Auf dem Breitscheidplatz Stimmengewirr und Autolärm, alles wie gewohnt. In dem geräumigen Zelt am Fuße der Gedächtniskirche ging es gestern eher ruhig zu, der Lärm prallte an den dicken Planen ab. In ihrer Ausstellung "ScienceFair" zeigte dort die Freie Universität vom frühen Nachmittag an, welchen Geheimnissen ihre Forscher auf der Spur sind. Zahllose Neugierige wagten den Blick hinter die Kulissen der Universität. Die Experten reichten Proben ihrer Arbeit, zeigten Filme oder baten zum Quiz. Mineralogen brachten Kolben für Automotoren mit, die aus ähnlichem Material bestehen wie Briketts. Solche Kohlenstoff-Motoren kommen fast ohne Ölschmierung aus.

FU-Mediziner demonstrierten Belastungstests für künstliche Hüftgelenke. In Deutschland werden jährlich rund 80 000 solcher Implantate eingesetzt. Davon muss ein Zehntel innerhalb von 15 Jahren ausgetauscht werden, weil die künstlichen Gelenke nicht halten. Die Hüfte muss viel mehr Kräfte stemmen, als der Körper wiegt.

Zum Thema Programm: Termine und Höhepunkte der Langen Nacht der Wissenschaften Biologen der FU hatten Heuschrecken mitgebracht, an den sie erforschen, wie sich deren Bewegungen im Gehirn der Insekten widerspiegeln. Wer wollte, konnte auf einer so genannten "Duftorgel" spielen. Wenn Bienen eine Blüte anfliegen, vergleichen sie den Duft mit einem Muster in ihrem Hirn. Stimmen die Muster überein, wurde die richtige Blüte getroffen. Wenn nicht, geht die Reise weiter.

Auch junge Tüftler aus dem Nachwuchswettbewerb "Jugend forscht" zeigten ihre Ideen, beispielsweise wie man aus Kastanien ein umweltfreundliches Waschmittel gewinnen kann.
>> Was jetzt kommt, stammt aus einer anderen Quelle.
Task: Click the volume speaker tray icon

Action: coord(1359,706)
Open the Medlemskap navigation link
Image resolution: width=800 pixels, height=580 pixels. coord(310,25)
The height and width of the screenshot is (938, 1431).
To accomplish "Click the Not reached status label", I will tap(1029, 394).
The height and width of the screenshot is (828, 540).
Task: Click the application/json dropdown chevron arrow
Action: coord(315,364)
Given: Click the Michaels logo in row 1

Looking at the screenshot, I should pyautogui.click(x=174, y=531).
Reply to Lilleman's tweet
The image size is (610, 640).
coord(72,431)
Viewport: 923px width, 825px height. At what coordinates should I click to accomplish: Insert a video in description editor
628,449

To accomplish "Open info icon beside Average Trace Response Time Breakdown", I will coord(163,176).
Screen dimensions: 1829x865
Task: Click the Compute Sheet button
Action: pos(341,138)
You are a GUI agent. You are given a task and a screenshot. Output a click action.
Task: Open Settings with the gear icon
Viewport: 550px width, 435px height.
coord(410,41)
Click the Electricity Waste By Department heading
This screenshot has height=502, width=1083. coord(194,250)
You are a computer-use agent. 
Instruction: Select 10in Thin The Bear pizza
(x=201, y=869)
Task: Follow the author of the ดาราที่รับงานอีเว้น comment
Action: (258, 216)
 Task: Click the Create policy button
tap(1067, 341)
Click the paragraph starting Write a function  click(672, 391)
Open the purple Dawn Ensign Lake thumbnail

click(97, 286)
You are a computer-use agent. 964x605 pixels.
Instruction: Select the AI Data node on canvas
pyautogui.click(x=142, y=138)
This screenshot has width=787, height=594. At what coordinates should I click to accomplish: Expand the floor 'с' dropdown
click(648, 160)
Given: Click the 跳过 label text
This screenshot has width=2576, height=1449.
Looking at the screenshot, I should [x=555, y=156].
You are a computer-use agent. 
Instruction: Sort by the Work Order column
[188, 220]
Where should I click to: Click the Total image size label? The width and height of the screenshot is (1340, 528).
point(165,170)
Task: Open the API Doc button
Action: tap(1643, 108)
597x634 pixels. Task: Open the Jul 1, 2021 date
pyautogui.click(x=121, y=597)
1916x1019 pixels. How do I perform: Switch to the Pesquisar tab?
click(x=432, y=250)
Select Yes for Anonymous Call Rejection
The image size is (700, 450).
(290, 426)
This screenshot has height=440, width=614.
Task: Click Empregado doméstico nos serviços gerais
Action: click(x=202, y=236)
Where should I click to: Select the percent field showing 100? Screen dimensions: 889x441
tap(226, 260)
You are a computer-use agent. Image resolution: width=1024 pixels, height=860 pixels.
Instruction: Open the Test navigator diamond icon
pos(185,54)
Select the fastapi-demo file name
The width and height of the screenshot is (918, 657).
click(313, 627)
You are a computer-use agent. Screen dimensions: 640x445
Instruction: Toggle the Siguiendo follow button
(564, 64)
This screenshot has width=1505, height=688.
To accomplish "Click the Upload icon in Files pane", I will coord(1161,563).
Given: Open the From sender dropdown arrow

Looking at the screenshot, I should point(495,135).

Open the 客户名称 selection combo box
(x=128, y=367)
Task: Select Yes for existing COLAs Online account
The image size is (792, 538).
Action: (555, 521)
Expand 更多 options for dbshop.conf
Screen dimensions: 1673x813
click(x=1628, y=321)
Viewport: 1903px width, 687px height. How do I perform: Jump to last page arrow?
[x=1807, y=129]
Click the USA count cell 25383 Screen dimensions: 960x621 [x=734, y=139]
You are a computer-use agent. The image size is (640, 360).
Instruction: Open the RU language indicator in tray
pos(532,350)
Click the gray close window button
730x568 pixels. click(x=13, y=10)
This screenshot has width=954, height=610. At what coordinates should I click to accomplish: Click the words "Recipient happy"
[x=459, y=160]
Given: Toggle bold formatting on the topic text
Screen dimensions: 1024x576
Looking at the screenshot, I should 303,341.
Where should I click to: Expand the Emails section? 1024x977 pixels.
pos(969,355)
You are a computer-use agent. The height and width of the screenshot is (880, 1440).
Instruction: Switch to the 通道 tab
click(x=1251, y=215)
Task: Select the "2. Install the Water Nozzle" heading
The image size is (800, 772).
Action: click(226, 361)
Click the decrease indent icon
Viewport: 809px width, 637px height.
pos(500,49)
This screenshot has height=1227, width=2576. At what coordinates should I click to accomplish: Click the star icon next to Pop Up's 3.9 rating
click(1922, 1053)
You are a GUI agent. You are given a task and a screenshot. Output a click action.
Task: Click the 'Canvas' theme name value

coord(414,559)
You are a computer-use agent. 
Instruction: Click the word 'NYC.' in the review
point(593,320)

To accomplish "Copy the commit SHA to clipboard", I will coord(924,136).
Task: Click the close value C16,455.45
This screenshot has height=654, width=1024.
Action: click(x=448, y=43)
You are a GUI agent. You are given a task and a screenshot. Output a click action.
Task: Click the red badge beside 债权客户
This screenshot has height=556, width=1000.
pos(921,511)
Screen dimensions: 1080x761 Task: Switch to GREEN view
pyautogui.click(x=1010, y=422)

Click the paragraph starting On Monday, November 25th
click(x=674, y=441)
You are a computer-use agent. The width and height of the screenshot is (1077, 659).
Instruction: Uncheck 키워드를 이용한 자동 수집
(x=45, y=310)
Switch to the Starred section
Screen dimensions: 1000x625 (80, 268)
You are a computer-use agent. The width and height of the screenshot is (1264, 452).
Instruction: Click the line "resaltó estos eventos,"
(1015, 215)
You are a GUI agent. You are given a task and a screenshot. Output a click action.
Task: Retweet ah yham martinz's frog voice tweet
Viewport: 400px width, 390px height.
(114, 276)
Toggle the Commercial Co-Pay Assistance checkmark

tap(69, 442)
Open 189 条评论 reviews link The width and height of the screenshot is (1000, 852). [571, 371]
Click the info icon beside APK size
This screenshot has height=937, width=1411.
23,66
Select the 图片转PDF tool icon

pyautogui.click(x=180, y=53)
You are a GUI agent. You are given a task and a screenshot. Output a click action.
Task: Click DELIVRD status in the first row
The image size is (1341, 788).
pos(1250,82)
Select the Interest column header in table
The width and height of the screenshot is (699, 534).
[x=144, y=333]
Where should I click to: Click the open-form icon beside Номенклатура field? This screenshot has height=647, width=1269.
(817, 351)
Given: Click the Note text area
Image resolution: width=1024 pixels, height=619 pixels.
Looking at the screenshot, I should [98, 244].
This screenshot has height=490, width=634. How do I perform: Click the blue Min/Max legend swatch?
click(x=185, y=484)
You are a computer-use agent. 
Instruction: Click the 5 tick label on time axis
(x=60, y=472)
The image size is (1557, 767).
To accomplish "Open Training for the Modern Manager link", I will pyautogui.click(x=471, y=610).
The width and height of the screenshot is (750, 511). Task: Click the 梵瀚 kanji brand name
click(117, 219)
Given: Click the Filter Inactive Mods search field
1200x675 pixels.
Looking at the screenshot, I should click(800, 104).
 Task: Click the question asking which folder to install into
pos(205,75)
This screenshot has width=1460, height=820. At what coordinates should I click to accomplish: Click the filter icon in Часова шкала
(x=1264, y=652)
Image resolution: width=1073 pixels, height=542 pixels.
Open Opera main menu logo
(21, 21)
Der in den Samen steckende Wirkstoff heißt Saponin. Er hat eine ausgezeichnete Waschkraft, ist hautverträglich und sehr billig. Durch den Zusatz von Duftstoffen und Zitronensäure wird das Öko-Waschmittel wohlriechend und haltbar.

Für ein anderes Projekt im Wettbewerb "Jugend forscht" haben sich Levin Alexander (19) aus Karow und Jonas Pfeil (18) aus Mitte viele Stunden um die Ohren geschlagen. Die beiden interessieren sich für Computer, Elektronik "und überhaupt Technik". Um die Archivierung von Ultraschallaufnahmen oder anderen Diagnosebildern in der medizinischen Praxis von Levins Vaters zu vereinfachen, taten sie sich zusammen und bastelten ein marktreifes System, das diese aufwändige Arbeit automatisch erledigt. "Bisher müssen die Bilder entweder auf teurem Spezialpapier ausgedruckt, zusätzlich mit dem Namen des Patienten beschriftet und in langen Regalen archiviert werden", erklärte Jonas Pfeil einer Gruppe junger Leute. "Unsere Idee war es, die auf den Aufnahmen befindlichen Patientendaten mittels digitaler Bilderkennung direkt auszuwerten." Ihr "Archimed"-System haben die beiden schon an eine weitere Praxis verkauft. Bei der nächsten Runde von "Jugend forscht" wollen sie selbstverständlich wieder mitmachen. "Wir bauen gerade an einem Roboter", sagte Levin Alexander geheimnisvoll. "Aber mehr wird nicht verraten." Und danach? "Ein Studium natürlich", sagte Jonas Pfeil.

Einige Tische weiter zeigten FU-Forscher ihr Lernprogramm "Cinderella". Das Aschenputtel muss dafür herhalten, um den Jüngsten die verborgenen Regeln der Geometrie nahe zu bringen. Demnächst können Schüler und Lehrer dieses interaktive Programm nutzen, um den Satz des Pythagoras oder komplizierte Schnittzeichnungen von Kegeln zu simulieren. Auch schwierige Aufgaben aus der Geometrie werden somit zum Kinderspiel.